WHAT THE TASK ASKS – Using the listing below, print exactly everything from the line with "Task: Click the ZIPatlas" down to the line with "This screenshot has width=444, height=288.", both included, and nothing more.

===== DATA FOR ANALYSIS

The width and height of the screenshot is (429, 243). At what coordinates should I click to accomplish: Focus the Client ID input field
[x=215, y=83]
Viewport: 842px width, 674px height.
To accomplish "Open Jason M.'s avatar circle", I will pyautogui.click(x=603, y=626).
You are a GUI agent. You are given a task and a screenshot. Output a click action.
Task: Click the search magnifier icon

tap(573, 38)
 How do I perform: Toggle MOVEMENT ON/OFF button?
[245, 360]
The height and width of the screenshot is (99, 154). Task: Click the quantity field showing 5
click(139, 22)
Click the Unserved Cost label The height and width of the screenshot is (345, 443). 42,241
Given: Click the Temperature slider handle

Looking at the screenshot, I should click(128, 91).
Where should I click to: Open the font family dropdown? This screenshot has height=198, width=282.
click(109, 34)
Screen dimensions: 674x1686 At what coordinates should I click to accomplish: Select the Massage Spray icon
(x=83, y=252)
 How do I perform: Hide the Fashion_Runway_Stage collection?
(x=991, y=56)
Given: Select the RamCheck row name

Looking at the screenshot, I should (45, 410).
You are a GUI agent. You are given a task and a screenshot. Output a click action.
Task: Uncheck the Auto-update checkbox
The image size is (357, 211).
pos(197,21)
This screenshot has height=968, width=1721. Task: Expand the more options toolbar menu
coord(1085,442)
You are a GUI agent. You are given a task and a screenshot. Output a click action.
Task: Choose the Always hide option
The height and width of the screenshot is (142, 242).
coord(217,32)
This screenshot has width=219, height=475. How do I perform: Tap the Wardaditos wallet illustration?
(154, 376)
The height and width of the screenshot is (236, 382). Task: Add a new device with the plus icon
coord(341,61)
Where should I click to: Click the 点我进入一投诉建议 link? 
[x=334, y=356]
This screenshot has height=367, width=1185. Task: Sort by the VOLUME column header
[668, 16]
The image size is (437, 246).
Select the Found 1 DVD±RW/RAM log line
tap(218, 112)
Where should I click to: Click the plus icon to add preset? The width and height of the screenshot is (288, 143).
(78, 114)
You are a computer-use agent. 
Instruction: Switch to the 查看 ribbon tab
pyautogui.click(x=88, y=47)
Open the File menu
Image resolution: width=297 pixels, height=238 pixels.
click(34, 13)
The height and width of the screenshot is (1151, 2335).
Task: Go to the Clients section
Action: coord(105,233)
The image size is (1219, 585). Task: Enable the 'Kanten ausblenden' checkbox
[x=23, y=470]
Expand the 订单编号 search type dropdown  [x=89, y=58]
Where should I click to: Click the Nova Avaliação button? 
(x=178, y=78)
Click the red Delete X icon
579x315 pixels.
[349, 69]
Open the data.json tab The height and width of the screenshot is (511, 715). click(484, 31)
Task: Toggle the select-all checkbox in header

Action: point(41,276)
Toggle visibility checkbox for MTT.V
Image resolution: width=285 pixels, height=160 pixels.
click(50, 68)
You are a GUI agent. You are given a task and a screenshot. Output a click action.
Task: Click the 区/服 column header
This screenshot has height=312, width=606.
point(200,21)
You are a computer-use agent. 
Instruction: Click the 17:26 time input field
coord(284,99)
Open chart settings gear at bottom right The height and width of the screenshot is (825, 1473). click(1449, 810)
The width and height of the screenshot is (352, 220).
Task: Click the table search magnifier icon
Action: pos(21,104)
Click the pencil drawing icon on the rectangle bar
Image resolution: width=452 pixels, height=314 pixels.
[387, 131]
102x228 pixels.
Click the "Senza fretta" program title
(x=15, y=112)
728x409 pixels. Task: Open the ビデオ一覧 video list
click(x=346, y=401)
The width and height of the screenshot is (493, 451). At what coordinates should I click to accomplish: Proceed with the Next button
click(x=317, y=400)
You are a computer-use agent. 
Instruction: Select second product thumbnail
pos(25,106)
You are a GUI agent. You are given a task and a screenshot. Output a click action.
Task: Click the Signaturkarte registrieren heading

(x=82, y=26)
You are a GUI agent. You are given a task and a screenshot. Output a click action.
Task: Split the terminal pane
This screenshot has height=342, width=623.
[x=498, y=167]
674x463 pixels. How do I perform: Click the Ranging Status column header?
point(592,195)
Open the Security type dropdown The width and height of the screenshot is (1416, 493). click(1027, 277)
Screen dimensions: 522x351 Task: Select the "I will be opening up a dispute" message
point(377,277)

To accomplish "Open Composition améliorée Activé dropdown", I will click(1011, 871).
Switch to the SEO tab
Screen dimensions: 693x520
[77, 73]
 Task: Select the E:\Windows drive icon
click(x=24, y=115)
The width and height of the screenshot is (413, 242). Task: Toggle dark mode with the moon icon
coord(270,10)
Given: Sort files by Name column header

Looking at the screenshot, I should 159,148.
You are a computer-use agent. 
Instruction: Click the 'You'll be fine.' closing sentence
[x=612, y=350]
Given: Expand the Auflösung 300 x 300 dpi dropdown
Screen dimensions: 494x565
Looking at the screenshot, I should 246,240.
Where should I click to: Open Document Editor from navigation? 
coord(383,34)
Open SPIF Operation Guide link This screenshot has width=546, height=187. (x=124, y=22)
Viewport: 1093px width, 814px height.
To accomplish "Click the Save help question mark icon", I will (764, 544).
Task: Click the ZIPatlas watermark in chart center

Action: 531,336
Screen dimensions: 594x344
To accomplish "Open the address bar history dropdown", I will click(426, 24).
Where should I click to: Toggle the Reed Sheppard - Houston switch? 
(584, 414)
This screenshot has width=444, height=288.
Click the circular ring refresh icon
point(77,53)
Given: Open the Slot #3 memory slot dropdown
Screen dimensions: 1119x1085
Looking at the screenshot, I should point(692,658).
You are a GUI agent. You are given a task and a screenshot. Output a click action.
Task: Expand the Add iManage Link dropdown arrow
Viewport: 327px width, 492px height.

==========

RESULT OF THIS EXERCISE –
Task: Click the ZIPatlas watermark in chart center

Action: 531,336
Screen dimensions: 594x344
To accomplish "Open the address bar history dropdown", I will click(426, 24).
Where should I click to: Toggle the Reed Sheppard - Houston switch? 
(584, 414)
This screenshot has width=444, height=288.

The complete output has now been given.